Quand ils ne sont pas remerciés de leurs services comme ce fut le cas pour plusieurs critiques de cinéma, notamment le légendaire Andrew Sarris, leur liberté d'expression est mise à rude épreuve par des intérêts qui sont de plus en plus financiers ou commerciaux et de moins en moins artistiques.

Cela dit, les critiques ne sont pas des papes tout puissants et uniques détenteurs du monopole de la vérité. Ils peuvent se tromper. Ils peuvent errer ou avoir des goûts, des préférences ou des attentes  qui vont à contre-courant du consensus collectif ou même du gros bon sens.
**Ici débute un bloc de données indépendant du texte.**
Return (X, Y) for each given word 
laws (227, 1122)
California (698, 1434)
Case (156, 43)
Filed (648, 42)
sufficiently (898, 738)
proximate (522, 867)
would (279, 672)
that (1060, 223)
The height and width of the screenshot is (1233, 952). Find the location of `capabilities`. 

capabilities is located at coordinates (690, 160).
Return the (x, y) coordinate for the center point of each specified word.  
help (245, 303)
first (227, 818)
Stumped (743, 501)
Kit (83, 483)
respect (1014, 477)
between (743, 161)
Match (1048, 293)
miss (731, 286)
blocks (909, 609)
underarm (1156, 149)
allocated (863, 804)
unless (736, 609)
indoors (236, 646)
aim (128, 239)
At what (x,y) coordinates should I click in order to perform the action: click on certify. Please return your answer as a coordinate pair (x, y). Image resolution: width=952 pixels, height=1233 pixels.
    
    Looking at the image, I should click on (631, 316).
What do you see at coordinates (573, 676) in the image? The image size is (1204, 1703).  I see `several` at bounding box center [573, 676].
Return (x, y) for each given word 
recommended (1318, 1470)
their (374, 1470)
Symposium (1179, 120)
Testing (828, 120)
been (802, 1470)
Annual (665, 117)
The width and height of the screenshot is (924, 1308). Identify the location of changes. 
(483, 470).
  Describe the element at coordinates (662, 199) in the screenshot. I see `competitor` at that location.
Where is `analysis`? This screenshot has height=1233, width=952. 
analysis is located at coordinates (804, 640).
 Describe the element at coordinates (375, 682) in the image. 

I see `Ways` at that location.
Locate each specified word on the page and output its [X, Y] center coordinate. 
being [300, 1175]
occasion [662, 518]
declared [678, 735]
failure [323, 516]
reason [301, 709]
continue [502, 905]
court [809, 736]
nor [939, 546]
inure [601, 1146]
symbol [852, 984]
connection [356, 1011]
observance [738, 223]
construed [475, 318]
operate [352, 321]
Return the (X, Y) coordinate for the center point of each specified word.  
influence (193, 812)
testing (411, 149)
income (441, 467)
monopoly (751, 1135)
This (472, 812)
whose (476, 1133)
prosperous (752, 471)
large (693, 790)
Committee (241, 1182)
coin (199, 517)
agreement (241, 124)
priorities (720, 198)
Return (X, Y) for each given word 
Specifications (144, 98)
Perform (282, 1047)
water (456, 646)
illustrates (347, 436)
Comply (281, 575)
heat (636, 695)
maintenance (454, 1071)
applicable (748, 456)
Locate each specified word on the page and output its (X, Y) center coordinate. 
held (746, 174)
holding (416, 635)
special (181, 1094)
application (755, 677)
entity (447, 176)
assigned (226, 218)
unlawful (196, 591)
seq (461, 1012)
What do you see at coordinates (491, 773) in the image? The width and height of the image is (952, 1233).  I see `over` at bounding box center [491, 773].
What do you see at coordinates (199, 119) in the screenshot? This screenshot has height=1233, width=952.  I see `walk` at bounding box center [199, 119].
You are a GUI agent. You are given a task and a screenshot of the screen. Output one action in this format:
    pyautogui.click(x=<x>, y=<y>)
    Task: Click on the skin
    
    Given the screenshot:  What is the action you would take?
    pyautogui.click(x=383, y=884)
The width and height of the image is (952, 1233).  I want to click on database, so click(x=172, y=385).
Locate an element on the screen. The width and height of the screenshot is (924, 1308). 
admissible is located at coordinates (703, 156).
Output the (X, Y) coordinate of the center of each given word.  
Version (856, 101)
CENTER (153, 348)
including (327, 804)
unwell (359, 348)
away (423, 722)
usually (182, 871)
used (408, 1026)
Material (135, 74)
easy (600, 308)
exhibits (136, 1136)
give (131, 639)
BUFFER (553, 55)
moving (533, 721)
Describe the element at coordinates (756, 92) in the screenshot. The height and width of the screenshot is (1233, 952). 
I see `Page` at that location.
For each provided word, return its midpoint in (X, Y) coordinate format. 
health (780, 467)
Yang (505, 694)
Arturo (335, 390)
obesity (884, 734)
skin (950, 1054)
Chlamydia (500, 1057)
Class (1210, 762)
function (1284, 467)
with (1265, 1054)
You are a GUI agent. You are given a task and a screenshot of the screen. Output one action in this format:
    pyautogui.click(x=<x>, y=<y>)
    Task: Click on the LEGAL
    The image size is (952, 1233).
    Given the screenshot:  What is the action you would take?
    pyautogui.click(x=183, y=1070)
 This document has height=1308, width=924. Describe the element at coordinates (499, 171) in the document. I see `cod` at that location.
Là n'est pas la question. La vraie question c'est que leur indépendance d'esprit, leur liberté d'expression et leur subjectivité honnête doivent à tout prix être préservées. Sinon on bascule dans l'unanimisme mortifère, dans la complaisance molle et métastasée, et éventuellement dans le poison d'une pensée unique qui, en tuant la diversité d'opinion et le débat d'idées, finit aussi par tuer la musique.

Je n'ai jamais entendu l'orchestre de Cleveland sous la direction de Franz Welser-Möst. Mais j'ai lu quelques critiques signées par Zachary Lewis. Elles étaient toutes plus favorables les unes que les autres. Cela me porte à croire que même si Rosenberg a perdu sa cause, il n'est pas le plus grand perdant de cette histoire.